Depuis longtemps, nous nous étions préparés à cet examen de conscience, sachant que l'Église, qui comprend en son sein des pécheurs, « est à la fois sainte et toujours appelée à se purifier».4 Des rencontres scientifiques nous ont aidés à identifier les aspects où l'esprit évangélique, au cours des deux premiers millénaires, n'a pas toujours brillé. Comment oublier l'émouvante liturgie du 12 mars 2000 où, dans la basilique Saint-Pierre, fixant mon regard sur le Crucifié, je me suis fait moi-même l'interprète de l'Église, demandant pardon pour le péché de tous ses fils? Cette « purification de la mémoire» a raffermi nos pas sur le chemin de l'avenir, nous rendant en même temps plus humbles et plus vigilants dans notre adhésion à l'Évangile.
4) Conc. oecum. Vat. II, Const. dogm. sur l'Église lumen gentium,
n. 8.

Données répertoriées:
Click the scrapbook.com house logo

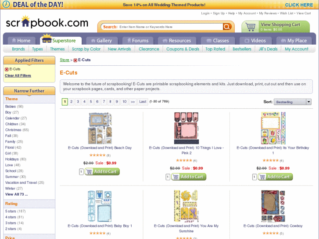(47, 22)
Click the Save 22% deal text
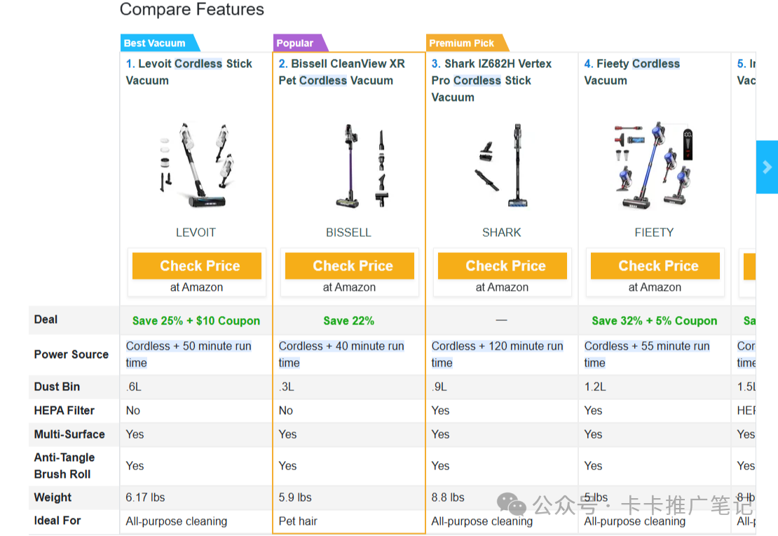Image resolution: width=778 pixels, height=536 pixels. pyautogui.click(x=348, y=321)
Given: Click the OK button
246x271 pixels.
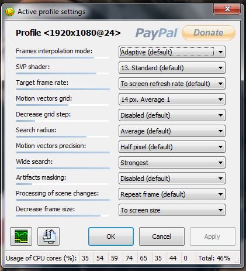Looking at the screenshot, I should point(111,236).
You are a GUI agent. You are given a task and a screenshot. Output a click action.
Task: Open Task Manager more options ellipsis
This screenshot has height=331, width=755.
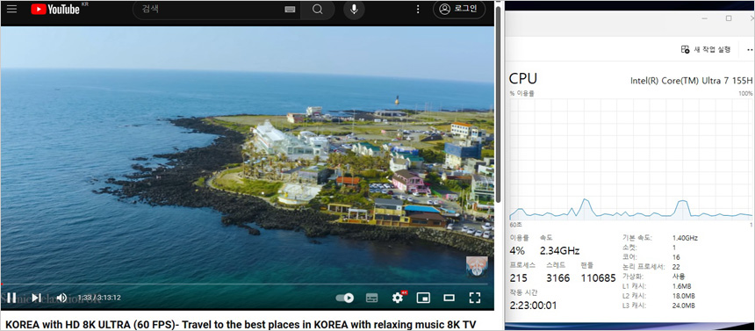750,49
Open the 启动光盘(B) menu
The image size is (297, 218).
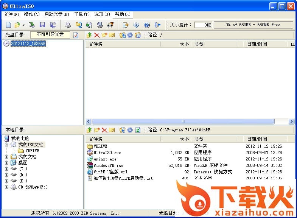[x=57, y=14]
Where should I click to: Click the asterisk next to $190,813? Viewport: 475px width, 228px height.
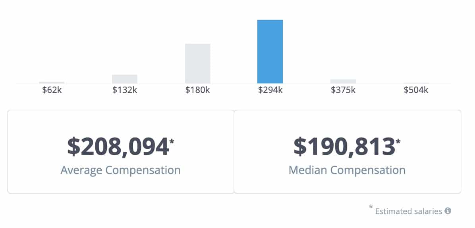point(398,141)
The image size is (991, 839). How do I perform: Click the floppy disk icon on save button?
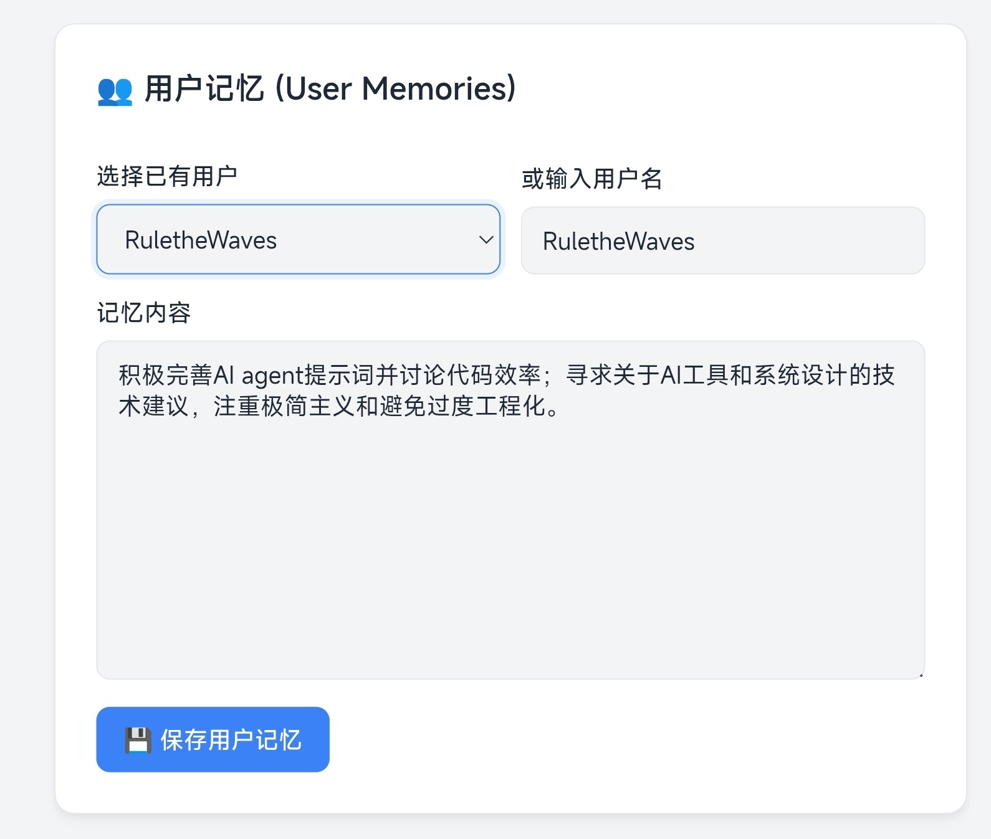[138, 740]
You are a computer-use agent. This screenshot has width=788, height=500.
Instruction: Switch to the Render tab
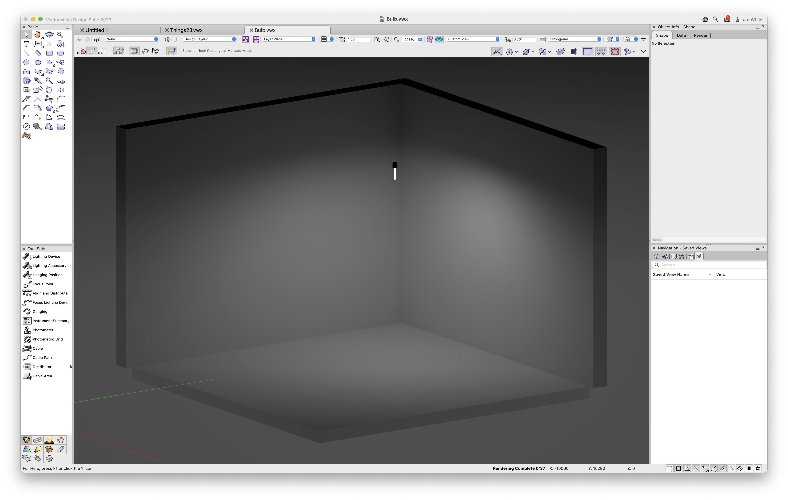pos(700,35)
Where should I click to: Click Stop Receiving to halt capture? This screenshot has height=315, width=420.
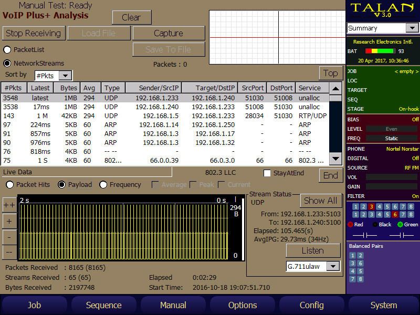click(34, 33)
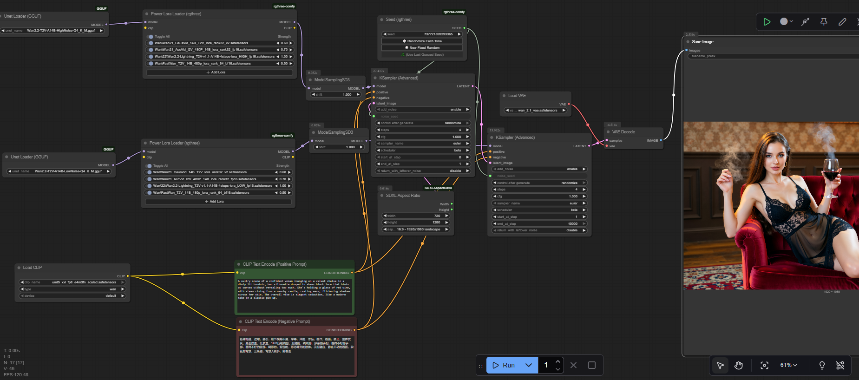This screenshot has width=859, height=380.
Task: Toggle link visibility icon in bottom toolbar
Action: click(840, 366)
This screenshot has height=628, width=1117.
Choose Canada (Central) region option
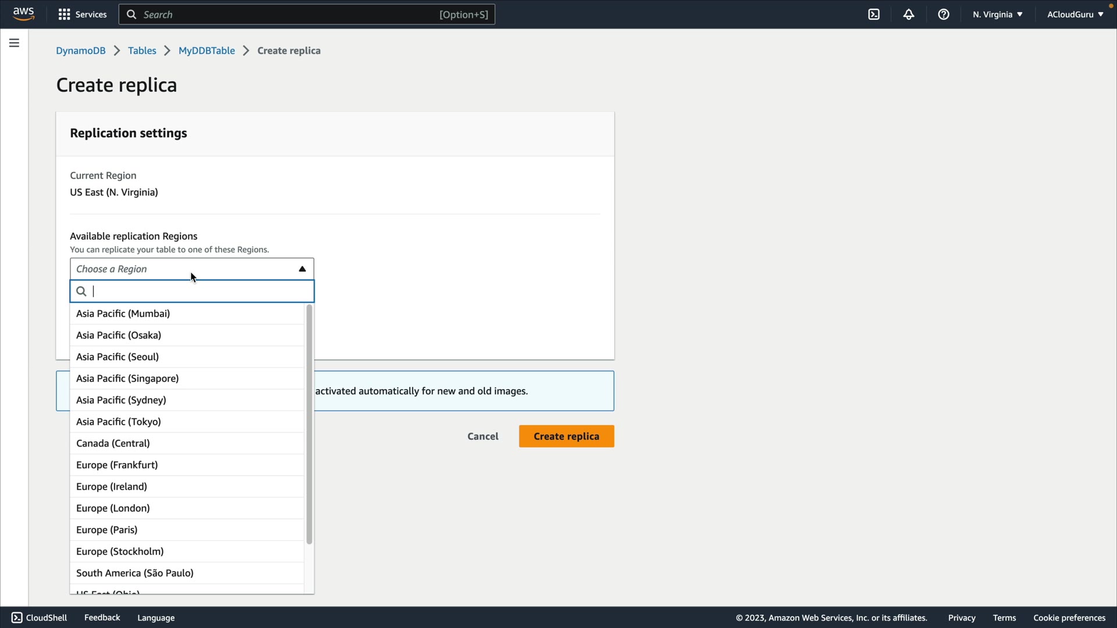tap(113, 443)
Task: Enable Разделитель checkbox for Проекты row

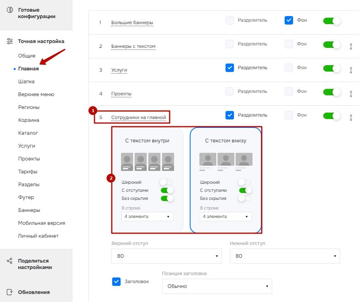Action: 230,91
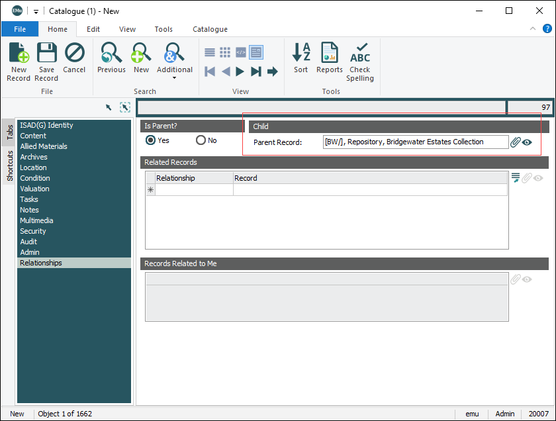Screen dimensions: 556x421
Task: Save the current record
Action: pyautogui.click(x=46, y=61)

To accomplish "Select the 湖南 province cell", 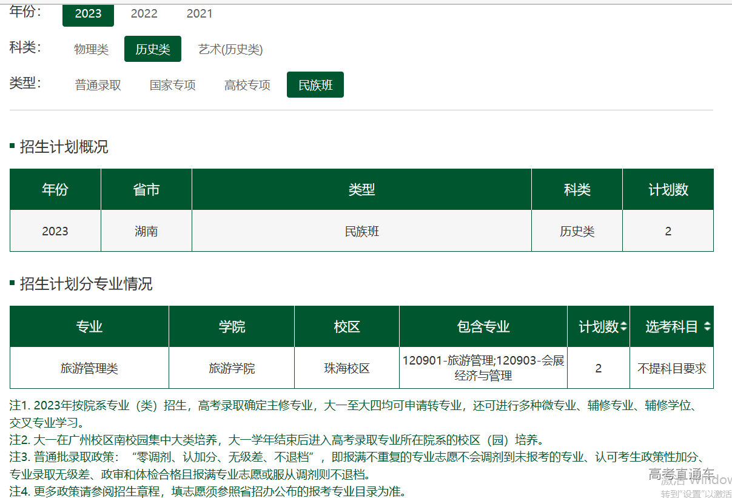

Travail à faire:
[1] Selon l'extrait retenu, sur quelle raison repose la préparation de longue date à l'examen de conscience ? Répondez en une à trois phrases.
[2] Reproduisez sans modification la partie de l'extrait retenu qui s'ouvre sur les mots contenant « Depuis longtemps, nous » et se termine par « adhésion à l'Évangile. ».

Réponses:
[1] Cette préparation repose sur le fait que l'Église, qui comprend en son sein des pécheurs, « est à la fois sainte et toujours appelée à se purifier ».

[2]
Depuis longtemps, nous nous étions préparés à cet examen de conscience, sachant que l'Église, qui comprend en son sein des pécheurs, « est à la fois sainte et toujours appelée à se purifier».4 Des rencontres scientifiques nous ont aidés à identifier les aspects où l'esprit évangélique, au cours des deux premiers millénaires, n'a pas toujours brillé. Comment oublier l'émouvante liturgie du 12 mars 2000 où, dans la basilique Saint-Pierre, fixant mon regard sur le Crucifié, je me suis fait moi-même l'interprète de l'Église, demandant pardon pour le péché de tous ses fils? Cette « purification de la mémoire» a raffermi nos pas sur le chemin de l'avenir, nous rendant en même temps plus humbles et plus vigilants dans notre adhésion à l'Évangile.